Texte fourni
Périple dans les déserts Australiens. Eté 2018. © Photo : Aboriginal Signature Estrangin gallery.

Périple dans les déserts Australiens. Eté 2018. © Photo : Aboriginal Signature Estrangin gallery.

Ce matin, après le petit déjeuner autour du feu, la journée n’a pas vraiment bien commencé.

Durant la nuit, un pneu s’est totalement dégonflé. Il est définitivement crevé et pas facilement réparable. Visiblement une pierre a déchiré la structure. Au milieu de nulle part, ce n’est pas une bonne nouvelle.

Je prends la pelle pour retirer les plantes piquantes sous le 4x4 avant de m’y glisser. Incroyable ce que nature est astucieuse pour piquer et s’agripper dans ces régions arides. Il convient de creuser afin de poser une planche en bois sous le cric. L’opération pour soulever ce 4x4 de plusieurs tonnes n’est jamais simple. Après 10 cm d’élévation, il retombe justement sur lui-même. Je recommence... Sous la planche quelques cailloux permettent de la stabiliser. Je creuse également la terre afin de faire de la place pour une des roues de rechange. Heureusement il y en a deux. Qu’elles sont lourdes... Après 1h30 d’efforts je suis enfin prêt à partir et couvert de terre et de poussière rouge.

Consigne 1
Reproduisez à l'identique les lignes des enregistrements en commençant à la ligne qui contient « Task: Switch Sales by Product to List view » et en allant jusqu'à la dernière ligne des enregistrements, incluse.
Le texte et les enregistrements sont deux documents indépendants.

Informations fournies
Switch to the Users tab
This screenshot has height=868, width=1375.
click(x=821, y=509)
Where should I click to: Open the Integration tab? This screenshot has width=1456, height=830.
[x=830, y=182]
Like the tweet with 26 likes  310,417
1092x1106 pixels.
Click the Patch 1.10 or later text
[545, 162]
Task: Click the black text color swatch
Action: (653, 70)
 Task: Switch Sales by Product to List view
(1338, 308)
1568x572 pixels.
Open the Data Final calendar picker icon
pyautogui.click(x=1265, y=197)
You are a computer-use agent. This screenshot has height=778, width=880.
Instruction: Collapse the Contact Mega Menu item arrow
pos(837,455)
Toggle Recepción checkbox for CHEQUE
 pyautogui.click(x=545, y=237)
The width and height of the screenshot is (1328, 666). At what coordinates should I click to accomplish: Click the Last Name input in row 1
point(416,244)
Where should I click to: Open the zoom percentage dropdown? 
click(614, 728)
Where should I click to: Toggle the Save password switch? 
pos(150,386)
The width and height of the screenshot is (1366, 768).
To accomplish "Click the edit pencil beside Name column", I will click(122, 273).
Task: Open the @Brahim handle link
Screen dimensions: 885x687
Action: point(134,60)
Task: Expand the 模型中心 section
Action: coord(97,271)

Consigne 2
Dans le récit de la crevaison, pourquoi la pelle est-elle utilisée avant de se glisser sous le 4x4 ?

Réponse attendue 1
 Task: Switch Sales by Product to List view
(1338, 308)
1568x572 pixels.
Open the Data Final calendar picker icon
pyautogui.click(x=1265, y=197)
You are a computer-use agent. This screenshot has height=778, width=880.
Instruction: Collapse the Contact Mega Menu item arrow
pos(837,455)
Toggle Recepción checkbox for CHEQUE
 pyautogui.click(x=545, y=237)
The width and height of the screenshot is (1328, 666). At what coordinates should I click to accomplish: Click the Last Name input in row 1
point(416,244)
Where should I click to: Open the zoom percentage dropdown? 
click(614, 728)
Where should I click to: Toggle the Save password switch? 
pos(150,386)
The width and height of the screenshot is (1366, 768).
To accomplish "Click the edit pencil beside Name column", I will click(122, 273).
Task: Open the @Brahim handle link
Screen dimensions: 885x687
Action: point(134,60)
Task: Expand the 模型中心 section
Action: coord(97,271)

Réponse attendue 2
La pelle sert à retirer les plantes piquantes qui se trouvent sous le 4x4, pour pouvoir ensuite s'y glisser.